Grateful thanks to film maker Henrietta Thomas and to a-n The Artist Information Company for funding the project via a professional development bursary.


Found image from vintage ballerina book



You can read my account of the past five months’ work on my blog here:



‘It’s so obvious when I think about it – how much my mood is affected by the environment in which I find myself and how that in turn, impacts on the work I make. Caught up in the general busyness of life, you sometimes forget these things.’


Post New Year’s Day and looking back. I’ve just looked to see where I left things before heading away for what felt like a much needed break. I wrote the above in my last post here, in December. Today, on the second day of the year, I’m writing this from Scotland, where I’m more acutely aware than ever of how much my environment affects me. It’s not just about the physical environment, one which I love and feel completely at home in – it’s also about the people who live within it. Warm, open people on the whole – Scottish people, renowned for their warm welcome and friendliness.

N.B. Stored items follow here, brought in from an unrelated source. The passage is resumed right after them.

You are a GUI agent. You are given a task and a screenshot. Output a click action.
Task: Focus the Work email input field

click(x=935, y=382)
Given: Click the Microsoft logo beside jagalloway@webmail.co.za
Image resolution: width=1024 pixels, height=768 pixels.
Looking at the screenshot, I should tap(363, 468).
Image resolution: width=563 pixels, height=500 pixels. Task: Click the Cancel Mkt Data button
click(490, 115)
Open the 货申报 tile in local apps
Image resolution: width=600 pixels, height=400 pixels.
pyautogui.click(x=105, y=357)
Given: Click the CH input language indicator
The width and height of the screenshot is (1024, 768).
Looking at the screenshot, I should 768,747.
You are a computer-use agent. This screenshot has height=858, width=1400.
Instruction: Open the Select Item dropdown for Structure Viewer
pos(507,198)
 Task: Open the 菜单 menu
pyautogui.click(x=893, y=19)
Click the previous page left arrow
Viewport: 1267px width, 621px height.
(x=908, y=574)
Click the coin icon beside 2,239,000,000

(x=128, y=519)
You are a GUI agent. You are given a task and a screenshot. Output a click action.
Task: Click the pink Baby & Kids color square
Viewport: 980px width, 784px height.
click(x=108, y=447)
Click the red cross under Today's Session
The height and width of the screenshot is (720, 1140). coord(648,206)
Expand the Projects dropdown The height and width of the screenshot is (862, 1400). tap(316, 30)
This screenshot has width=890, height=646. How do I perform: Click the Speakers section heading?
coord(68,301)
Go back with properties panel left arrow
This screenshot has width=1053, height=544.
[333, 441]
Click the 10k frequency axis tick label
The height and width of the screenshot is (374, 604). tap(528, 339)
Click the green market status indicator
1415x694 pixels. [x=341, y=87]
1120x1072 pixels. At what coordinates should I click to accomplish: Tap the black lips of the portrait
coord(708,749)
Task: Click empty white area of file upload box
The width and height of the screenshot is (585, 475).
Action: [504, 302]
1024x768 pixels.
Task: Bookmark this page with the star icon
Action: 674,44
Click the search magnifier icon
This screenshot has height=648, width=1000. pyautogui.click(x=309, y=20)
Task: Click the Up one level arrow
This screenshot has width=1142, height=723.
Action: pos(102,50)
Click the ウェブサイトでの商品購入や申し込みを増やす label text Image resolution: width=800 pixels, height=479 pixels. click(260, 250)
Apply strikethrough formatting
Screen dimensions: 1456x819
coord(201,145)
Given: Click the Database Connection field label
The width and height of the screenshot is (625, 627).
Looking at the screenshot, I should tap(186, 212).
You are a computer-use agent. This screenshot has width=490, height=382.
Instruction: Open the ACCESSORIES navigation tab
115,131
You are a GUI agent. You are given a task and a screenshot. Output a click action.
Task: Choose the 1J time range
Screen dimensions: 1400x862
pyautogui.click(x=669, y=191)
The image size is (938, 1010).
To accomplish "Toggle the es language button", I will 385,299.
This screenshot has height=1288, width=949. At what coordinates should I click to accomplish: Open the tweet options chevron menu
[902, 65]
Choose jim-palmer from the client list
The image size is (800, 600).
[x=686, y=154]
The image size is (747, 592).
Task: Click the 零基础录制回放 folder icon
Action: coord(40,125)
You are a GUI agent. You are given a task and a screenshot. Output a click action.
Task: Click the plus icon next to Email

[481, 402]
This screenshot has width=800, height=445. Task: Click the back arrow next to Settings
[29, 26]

On a more personal note, visits to Scotland are also about the people who no longer exist. So many of the family homes that for years had been the focal point of visits to my Dad’s birthplace in Ayrshire are no longer there. I’m lucky to have family connections and a place to stay in Edinburgh, but I miss the familiarity and closeness of my Dad’s relatives – the warmth and a true sense of belonging.

Loss is always very much at the forefront at this time of year – Christmas card lists emphasising who’s no longer living, set places at the table highlighting who’s no longer around to join in with family meals – sharp reminders of just how fragile life is.


Callander, December 2016


I’m ending this post with a quote from a new year’s tweet from Harry Leslie Smith, an activist for the poor and for the preservation of social democracy. It feels apt in terms of my New Year’s resolution to be more hopeful and optimistic:

‘Keep faith in love, friendship and democracy & never surrender your human light to the darkness of demagogues.’

Happy 2017 everybody and here’s to everyone getting what they deserve.


Another studio move …

Considering so much of the work I make responds to what’s going on around me, the place in which I create it and store a fraction of my collection (my work material), is clearly important. Signing on the dotted line of the new contract yesterday reminded me just how important my working space is to me. It’s so obvious when I think about it – how much my mood is affected by the environment in which I find myself and how that in turn, impacts on the work I make. Caught up in the general busyness of life, you sometimes forget these things.


On the move (again) Photo: Kate Murdoch 2015


The new studio is light and airy and despite having virtually an entire wall of windows, is slightly warmer than the one I’ve just left – and it’s a half, as opposed to a quarter share, so there’s a little more room to spread out while I’m working. That’s the key, really – having sufficient space to move around in, to be able to stand back from the work and to see it with some degree of space around it. A bigger studio inevitably costs more money, but I’m prepared to sacrifice other expenses in order to try and make it work.

My focus is currently more outside of the studio and on the making of the short film, ‘I Always Wanted To Be …’ (documented on my ‘Keeping It Moving’ blog, here on a-n), but I felt the need to document the new studio here – to mark it as an important event. Just as starting this blog questioned whether or not I’d be able to sustain writing it, at the same time as being creative in the studio, I’m curious to know how much of an impact this new space might have on my work in the future. I’m already excited about working in it in the new year.

So, new year, new start … I’m not wanting to wish the time away, but I’m already excited about the start of 2017 with an improved new space in which to try out new ideas.